_EXERCISE OBJECTIVE:_ Once you find the line with "Where should I click to: Go" in the entries below, return exactly every line from it through the line with "has height=398, width=567.".

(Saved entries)

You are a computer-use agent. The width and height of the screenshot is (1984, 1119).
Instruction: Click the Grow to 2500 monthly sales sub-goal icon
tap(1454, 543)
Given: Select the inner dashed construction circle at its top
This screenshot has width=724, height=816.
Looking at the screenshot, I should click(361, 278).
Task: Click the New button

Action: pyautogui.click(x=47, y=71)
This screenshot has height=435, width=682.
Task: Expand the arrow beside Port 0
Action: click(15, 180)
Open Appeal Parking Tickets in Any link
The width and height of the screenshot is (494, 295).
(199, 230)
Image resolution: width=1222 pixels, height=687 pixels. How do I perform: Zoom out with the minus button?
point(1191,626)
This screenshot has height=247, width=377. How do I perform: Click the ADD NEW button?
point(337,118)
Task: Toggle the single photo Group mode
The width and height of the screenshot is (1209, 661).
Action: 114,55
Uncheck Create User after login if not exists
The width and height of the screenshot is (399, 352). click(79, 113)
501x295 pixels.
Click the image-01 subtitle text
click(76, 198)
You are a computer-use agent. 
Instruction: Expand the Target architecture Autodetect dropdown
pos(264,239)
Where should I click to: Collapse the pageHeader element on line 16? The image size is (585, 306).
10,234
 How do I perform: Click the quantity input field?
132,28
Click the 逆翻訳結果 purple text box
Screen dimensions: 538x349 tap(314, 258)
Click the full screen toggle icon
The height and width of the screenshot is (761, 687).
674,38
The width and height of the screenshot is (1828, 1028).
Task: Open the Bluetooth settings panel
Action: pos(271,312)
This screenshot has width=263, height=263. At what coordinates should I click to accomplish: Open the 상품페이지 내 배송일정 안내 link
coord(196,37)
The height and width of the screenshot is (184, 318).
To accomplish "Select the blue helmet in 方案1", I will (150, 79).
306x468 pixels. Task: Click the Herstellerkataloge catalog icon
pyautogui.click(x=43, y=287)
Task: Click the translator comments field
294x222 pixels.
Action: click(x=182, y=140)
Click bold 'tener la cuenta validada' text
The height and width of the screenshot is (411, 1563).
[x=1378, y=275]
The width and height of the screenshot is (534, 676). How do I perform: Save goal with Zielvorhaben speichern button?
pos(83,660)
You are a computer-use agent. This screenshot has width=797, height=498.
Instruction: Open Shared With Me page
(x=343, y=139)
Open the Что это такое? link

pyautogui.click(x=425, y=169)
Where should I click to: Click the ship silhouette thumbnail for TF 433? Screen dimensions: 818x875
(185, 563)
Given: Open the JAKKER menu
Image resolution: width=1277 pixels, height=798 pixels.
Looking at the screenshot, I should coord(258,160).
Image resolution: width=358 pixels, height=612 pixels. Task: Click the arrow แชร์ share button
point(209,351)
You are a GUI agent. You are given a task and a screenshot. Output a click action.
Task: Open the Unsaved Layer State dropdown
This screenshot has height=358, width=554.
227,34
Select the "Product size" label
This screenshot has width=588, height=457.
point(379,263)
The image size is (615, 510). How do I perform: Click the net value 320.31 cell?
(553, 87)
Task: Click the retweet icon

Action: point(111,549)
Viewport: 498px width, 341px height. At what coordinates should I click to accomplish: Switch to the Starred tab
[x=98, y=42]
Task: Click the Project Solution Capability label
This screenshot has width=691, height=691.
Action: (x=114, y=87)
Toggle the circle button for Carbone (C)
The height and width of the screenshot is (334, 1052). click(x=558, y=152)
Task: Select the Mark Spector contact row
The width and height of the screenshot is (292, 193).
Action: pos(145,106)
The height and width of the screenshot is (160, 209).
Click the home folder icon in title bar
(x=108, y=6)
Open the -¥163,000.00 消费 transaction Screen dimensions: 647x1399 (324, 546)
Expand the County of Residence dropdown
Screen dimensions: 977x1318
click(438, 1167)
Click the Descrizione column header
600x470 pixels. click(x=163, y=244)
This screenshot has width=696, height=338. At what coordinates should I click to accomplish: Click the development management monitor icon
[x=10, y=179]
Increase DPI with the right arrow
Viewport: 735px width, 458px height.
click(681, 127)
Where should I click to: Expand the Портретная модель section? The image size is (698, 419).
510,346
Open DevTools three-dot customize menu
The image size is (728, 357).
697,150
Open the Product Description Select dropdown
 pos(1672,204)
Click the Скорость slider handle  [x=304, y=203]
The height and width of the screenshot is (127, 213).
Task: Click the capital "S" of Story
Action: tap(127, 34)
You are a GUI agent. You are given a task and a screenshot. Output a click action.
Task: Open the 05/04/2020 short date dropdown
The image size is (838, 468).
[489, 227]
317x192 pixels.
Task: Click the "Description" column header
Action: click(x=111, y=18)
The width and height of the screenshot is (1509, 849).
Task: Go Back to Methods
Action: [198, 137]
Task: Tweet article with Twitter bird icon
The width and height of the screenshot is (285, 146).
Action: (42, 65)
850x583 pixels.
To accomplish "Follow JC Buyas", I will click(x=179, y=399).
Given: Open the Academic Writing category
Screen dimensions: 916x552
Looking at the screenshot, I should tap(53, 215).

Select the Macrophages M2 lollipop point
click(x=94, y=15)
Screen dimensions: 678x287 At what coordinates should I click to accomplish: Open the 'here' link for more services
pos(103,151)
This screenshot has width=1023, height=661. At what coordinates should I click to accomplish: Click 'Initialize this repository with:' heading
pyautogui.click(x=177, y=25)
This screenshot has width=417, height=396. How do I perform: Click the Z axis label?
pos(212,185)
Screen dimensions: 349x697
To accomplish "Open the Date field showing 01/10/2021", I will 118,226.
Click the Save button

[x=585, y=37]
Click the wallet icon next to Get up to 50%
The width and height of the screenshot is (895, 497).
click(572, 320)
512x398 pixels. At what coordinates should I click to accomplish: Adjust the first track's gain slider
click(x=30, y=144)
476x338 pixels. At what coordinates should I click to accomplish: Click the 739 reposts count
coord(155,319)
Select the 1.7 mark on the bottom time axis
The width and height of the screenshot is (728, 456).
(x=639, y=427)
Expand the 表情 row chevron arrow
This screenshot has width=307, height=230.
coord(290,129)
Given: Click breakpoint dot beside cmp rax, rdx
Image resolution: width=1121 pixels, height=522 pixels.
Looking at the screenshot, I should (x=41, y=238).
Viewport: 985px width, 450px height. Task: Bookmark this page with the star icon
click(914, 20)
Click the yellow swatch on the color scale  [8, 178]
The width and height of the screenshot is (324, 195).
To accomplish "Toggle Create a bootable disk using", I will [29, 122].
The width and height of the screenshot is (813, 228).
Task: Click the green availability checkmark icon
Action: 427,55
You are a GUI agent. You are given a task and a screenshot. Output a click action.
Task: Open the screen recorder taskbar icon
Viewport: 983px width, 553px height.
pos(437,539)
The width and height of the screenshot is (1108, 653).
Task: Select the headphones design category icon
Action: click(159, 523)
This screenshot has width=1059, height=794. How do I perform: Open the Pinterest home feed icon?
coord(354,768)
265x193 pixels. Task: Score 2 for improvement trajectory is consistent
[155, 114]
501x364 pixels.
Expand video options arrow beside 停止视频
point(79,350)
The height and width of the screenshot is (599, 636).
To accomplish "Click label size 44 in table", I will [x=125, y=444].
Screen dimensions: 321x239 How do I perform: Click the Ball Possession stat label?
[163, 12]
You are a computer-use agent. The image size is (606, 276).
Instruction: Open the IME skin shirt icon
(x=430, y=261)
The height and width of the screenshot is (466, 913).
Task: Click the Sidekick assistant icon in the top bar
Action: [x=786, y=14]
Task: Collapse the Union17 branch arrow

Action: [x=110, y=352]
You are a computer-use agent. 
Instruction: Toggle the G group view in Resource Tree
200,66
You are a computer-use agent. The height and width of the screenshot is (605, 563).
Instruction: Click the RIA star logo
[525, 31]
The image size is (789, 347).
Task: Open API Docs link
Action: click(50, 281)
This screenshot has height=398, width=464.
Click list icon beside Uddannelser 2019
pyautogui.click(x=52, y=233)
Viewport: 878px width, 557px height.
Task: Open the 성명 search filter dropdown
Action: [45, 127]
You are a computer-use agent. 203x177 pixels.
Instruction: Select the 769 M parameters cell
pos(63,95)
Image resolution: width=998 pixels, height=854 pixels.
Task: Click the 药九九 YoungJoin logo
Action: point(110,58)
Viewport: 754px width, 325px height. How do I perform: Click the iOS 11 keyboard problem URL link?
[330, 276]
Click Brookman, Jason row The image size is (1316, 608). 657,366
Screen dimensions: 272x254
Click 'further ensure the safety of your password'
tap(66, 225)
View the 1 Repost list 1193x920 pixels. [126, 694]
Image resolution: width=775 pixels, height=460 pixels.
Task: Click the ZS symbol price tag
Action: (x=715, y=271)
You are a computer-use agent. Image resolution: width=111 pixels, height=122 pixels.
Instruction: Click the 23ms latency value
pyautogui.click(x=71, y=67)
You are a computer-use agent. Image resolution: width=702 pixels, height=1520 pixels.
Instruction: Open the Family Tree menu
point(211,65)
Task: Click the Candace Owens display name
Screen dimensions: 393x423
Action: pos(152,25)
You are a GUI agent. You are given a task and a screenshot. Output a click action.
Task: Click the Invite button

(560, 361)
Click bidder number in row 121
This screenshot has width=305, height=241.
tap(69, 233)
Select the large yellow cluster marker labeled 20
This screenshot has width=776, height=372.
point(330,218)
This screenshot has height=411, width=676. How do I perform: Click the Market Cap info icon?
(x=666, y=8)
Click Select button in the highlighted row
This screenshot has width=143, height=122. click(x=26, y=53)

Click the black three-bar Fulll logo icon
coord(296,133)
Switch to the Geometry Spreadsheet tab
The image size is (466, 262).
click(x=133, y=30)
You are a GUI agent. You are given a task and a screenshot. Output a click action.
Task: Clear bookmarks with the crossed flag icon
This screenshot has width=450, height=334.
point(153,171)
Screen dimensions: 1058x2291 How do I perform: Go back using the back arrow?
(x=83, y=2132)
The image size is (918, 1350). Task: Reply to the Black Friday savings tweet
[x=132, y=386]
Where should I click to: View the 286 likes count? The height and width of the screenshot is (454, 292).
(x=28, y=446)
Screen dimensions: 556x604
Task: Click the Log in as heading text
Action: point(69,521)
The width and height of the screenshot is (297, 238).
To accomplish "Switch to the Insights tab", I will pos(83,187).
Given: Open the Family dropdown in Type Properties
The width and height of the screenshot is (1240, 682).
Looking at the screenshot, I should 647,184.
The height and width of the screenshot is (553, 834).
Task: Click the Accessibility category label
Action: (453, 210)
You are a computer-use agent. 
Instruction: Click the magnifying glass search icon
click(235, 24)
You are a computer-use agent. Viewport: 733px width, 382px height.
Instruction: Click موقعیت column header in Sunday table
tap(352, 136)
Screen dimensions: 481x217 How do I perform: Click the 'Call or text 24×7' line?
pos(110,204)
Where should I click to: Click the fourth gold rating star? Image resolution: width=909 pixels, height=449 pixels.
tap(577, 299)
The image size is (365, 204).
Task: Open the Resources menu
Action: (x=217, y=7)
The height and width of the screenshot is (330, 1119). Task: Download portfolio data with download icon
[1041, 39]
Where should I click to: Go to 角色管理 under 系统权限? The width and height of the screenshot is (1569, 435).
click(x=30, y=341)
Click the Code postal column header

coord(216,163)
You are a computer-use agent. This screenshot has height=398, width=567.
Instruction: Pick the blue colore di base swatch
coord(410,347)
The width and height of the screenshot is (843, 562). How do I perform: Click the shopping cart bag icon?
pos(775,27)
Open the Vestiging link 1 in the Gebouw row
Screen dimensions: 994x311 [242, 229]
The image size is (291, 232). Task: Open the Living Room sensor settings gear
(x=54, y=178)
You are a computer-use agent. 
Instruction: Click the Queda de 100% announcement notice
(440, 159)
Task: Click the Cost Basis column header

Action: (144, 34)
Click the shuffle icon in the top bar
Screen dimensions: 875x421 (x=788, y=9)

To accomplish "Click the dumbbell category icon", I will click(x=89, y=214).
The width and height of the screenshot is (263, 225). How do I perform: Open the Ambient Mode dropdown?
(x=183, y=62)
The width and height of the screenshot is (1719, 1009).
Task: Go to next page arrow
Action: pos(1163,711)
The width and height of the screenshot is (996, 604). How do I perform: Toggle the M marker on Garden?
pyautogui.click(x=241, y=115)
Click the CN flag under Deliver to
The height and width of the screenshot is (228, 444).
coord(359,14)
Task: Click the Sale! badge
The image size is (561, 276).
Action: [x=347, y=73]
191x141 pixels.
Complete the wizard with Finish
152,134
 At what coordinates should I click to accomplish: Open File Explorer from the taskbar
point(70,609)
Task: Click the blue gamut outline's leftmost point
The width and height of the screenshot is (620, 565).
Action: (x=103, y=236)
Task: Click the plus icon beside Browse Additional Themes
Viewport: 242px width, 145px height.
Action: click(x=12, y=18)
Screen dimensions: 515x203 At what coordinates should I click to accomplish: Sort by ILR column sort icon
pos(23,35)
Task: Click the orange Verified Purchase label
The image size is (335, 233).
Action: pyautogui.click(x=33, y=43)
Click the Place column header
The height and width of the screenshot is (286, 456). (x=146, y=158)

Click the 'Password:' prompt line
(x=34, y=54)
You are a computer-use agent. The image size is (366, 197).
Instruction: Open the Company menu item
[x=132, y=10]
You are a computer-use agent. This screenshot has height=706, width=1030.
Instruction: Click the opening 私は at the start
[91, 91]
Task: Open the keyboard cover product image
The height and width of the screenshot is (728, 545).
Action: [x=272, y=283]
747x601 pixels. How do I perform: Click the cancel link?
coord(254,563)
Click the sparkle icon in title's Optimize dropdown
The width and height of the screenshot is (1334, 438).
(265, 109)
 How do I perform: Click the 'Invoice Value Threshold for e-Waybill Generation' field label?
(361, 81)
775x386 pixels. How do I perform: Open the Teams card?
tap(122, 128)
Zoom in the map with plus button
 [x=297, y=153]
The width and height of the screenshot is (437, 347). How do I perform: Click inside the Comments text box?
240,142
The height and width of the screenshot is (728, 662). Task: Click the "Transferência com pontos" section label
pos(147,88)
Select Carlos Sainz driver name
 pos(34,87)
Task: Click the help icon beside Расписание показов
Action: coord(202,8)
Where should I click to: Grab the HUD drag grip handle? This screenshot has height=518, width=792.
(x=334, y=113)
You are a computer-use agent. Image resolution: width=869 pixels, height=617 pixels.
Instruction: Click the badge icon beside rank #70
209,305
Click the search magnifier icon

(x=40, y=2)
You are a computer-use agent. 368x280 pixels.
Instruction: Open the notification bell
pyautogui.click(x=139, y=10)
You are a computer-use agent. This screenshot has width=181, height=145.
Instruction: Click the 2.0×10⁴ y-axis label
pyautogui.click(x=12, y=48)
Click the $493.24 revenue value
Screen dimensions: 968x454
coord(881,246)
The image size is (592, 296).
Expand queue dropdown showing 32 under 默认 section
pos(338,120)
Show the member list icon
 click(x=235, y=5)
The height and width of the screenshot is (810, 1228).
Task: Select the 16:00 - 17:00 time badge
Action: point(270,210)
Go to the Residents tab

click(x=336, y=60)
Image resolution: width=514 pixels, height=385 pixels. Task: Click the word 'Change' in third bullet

_ANSWER AREA:_
Where should I click to: Go to 角色管理 under 系统权限? The width and height of the screenshot is (1569, 435).
click(x=30, y=341)
Click the Code postal column header

coord(216,163)
You are a computer-use agent. This screenshot has height=398, width=567.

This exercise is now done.